# Non-Agentivity / All Corpora

After annotating and preparing a dataset for the non-agentivity alternation for all three corpora separately, in this notebook the datasets are combined and finally prepared for modelling. Further, the annotated instances are cross-tabulated and a switch rate plot is generated for the Descriptive Statistics part in the thesis.

In [None]:
#importing relevant modules
import pandas as pd, sys, warnings
warnings.filterwarnings('ignore') 

#informing Python about a custom code directory and importing some of the modules from there
sys.path.append("../../Code/")
import annotation, quantification, persistence

In [None]:
#defining name of the alternation set and establishing its variants
alternating = "NON-AGENTIVITY"
alternation_set = ["man", "werden"]

## Combination

The following code reads in all three annotated datasets and concatenates them into one DataFrame.

In [None]:
#reading all three datasets
vacc = pd.read_csv("VACC/NON-AGENTIVITY_for_modelling_VACC.csv", index_col=0)
vacw = pd.read_csv("VACW/NON-AGENTIVITY_for_modelling_VACW.csv", index_col=0)
rbc = pd.read_csv("RBC/NON-AGENTIVITY_for_modelling_RBC.csv", index_col=0)

In [None]:
#creating a column with the corpus name for assigning unique interaction ids below
vacc["CORPUS"] = "VACC"
vacw["CORPUS"] = "VACW"
rbc["CORPUS"] = "RBC"

In [None]:
#concatenating all three variation samples into one
variation_sample = pd.concat([vacc, vacw, rbc])

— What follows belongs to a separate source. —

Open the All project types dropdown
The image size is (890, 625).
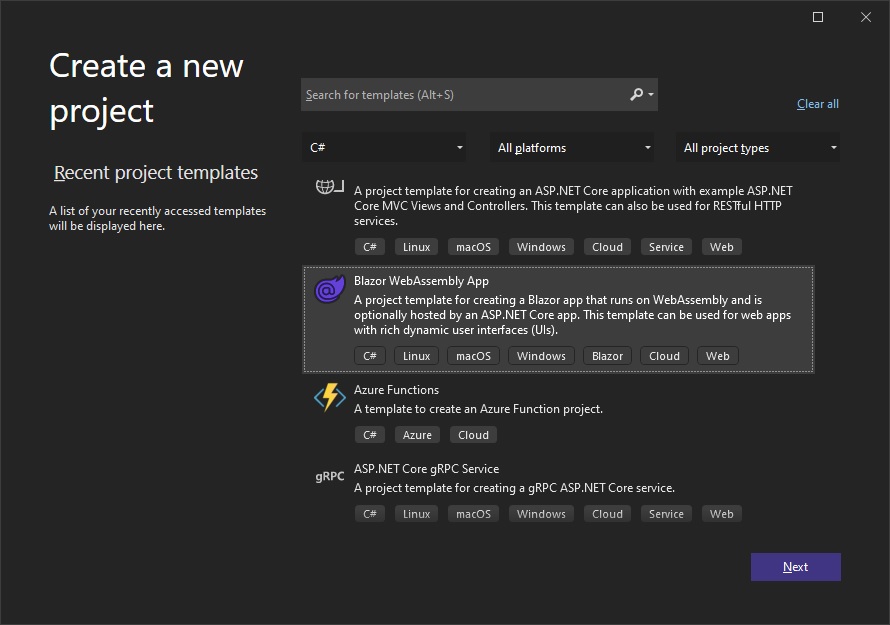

#assigning unique interaction ids
variation_sample.INTERACTION_ID = variation_sample.INTERACTION_ID.astype(str) + "_" + variation_sample.CORPUS

#saving externally
variation_sample.to_csv(f"{alternating}_for_modelling.csv")

## Descriptive Statistics

### Cross-Tabulation

Creating a table showing how often each variant in PREVIOUS was followed by the same or the other variant in CURRENT per corpus.

In [None]:
contingency_table = variation_sample.groupby("CORPUS").apply(lambda group: pd.crosstab(group.PREVIOUS, group.CURRENT)).fillna(0)
contingency_table["Total in PREVIOUS"] = contingency_table.sum(axis=1)
contingency_table.loc["Total in CURRENT"] = contingency_table.sum(axis=0)
contingency_table

### Switch Rate Plot

Finally, a switch rate plot is generated. 

In [None]:
#reading all three entire corpora and combining them into one (needed for calculating variant shares for switch rate plots)
vacc = pd.read_csv("../Annotated_datasets/VACC.csv", index_col=0)
vacw = pd.read_csv("../Annotated_datasets/VACW.csv", index_col=0)
rbc = pd.read_csv("../Annotated_datasets/RBC.csv", index_col=0)

#creating a column with the corpus name for assigning unique interaction ids below
vacc["corpus"] = "VACC"
vacw["corpus"] = "VACW"
rbc["corpus"] = "RBC"

#concatenating all three corpora into one, ignoring irrelevant columns
df = pd.concat([vacc[["lemma", "interaction_id", alternating, "corpus"]], vacw[["lemma", "interaction_id", alternating, "corpus"]], rbc[["lemma", "interaction_id", alternating, "corpus"]]])

#assigning unique interaction ids
df.interaction_id = df.interaction_id.astype(str) + "_" + df.corpus 

#defining output path for the plot
path = "switch_rate_plot_NON-AGENTIVITY.png"

#generating plot
quantification.plot_switch_rate_over_variant_proportions(df, variation_sample, alternation_set, alternating, save_to=path)